**Written tasks**.
1. Transcribe the Google Fi two-factor authentication discussion from "People will lose" to "on many sites.".
2. In the Google Fi two-factor authentication discussion, list every form of two-factor authentication it names.
3. Resume the Google Fi two-factor authentication discussion after its final sentence.

--- start Passage shown ---

> Additionally, on January 1, 2023 for about 1 hour 48 minutes, your mobile phone service was transferred from your SIM card to another SIM card. During the time of this temporary transfer, the unauthorized access could have involved the use of your phone number to send and receive phone calls and text messages. Despite the SIM transfer, your voicemail could not have been accessed. We have restored Google Fi service to your SIM card.
[1]: https://old.reddit.com/r/GoogleFi/comments/10pjtie/google_fi...
Good reminder that SMS 2fa fucking sucks and so do the institutions that insist on it, especially those that offer other forms of 2fa but treat SMS as a fallback (why why why why why).
People will lose their 2FA. It's a fact of life. Lost keys with your yubikey. Broken phone without a backup of your totp. Etc.
After that, how do you prove that someone owns their account?
Send a photocopy of your passport? No way to edit a picture, right?
Answer some security questions, which you certainly forgot the answer to. And people are likely using the same questions with the same answer on many sites.

--- end Passage shown ---
--- start Data records ---

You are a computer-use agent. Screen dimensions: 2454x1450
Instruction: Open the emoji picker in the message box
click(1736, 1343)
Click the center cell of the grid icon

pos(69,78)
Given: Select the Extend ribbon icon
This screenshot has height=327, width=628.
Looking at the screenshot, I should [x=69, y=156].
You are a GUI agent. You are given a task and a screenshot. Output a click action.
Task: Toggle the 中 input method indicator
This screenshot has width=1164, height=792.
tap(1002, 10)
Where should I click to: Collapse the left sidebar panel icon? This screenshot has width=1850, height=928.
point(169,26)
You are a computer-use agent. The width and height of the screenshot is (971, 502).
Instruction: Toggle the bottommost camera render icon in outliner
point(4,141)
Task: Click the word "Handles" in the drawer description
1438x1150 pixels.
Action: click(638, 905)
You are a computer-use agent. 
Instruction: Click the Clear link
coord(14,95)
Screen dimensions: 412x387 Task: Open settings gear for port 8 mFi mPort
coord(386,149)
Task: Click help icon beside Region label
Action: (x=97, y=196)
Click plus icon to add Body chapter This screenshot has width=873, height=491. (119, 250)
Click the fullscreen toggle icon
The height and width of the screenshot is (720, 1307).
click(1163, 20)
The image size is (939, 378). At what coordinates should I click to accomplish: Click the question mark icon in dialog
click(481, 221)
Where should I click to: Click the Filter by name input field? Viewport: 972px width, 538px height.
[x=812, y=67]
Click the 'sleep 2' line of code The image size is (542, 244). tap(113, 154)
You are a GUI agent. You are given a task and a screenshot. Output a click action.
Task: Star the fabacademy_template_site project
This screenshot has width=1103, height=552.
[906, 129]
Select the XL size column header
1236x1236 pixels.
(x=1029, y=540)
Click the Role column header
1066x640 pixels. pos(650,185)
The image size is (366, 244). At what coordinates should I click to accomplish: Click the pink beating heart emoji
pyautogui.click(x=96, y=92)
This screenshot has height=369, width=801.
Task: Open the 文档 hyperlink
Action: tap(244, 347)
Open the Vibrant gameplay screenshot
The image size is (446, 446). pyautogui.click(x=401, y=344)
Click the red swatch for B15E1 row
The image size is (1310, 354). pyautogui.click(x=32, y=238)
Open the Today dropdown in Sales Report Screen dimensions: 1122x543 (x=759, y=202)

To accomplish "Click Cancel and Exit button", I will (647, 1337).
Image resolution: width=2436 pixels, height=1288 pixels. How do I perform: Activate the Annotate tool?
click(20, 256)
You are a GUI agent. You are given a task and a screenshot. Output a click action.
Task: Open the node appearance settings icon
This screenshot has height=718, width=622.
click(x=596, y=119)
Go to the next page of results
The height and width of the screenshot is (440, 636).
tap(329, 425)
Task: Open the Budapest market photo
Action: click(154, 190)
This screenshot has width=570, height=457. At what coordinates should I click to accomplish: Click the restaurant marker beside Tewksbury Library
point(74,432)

--- end Data records ---

**Responses by task**.
1.
People will lose their 2FA. It's a fact of life. Lost keys with your yubikey. Broken phone without a backup of your totp. Etc.
After that, how do you prove that someone owns their account?
Send a photocopy of your passport? No way to edit a picture, right?
Answer some security questions, which you certainly forgot the answer to. And people are likely using the same questions with the same answer on many sites.

2.
- SMS 2fa
- yubikey
- totp

3.
Tell them tough luck?
The problem is there isn't a good answer for the most common failure mode. SMS 2FA isn't perfect, but it is accessible to nearly everyone and delegates ownership proof to the telephone company.
Surely from their logs they know if these calls/texts happened?
If, during that period no calls/sms's occurred, then there has been no breach - the attacker was close to their target, but walked away with nothing.
If messages/calls were made, the user really needs to know who they were to/from to make any informed decisions. And Google has those logs.
> limited data including when your account was activated, data about your mobile service plan, SIM card serial number, and active or inactive account status.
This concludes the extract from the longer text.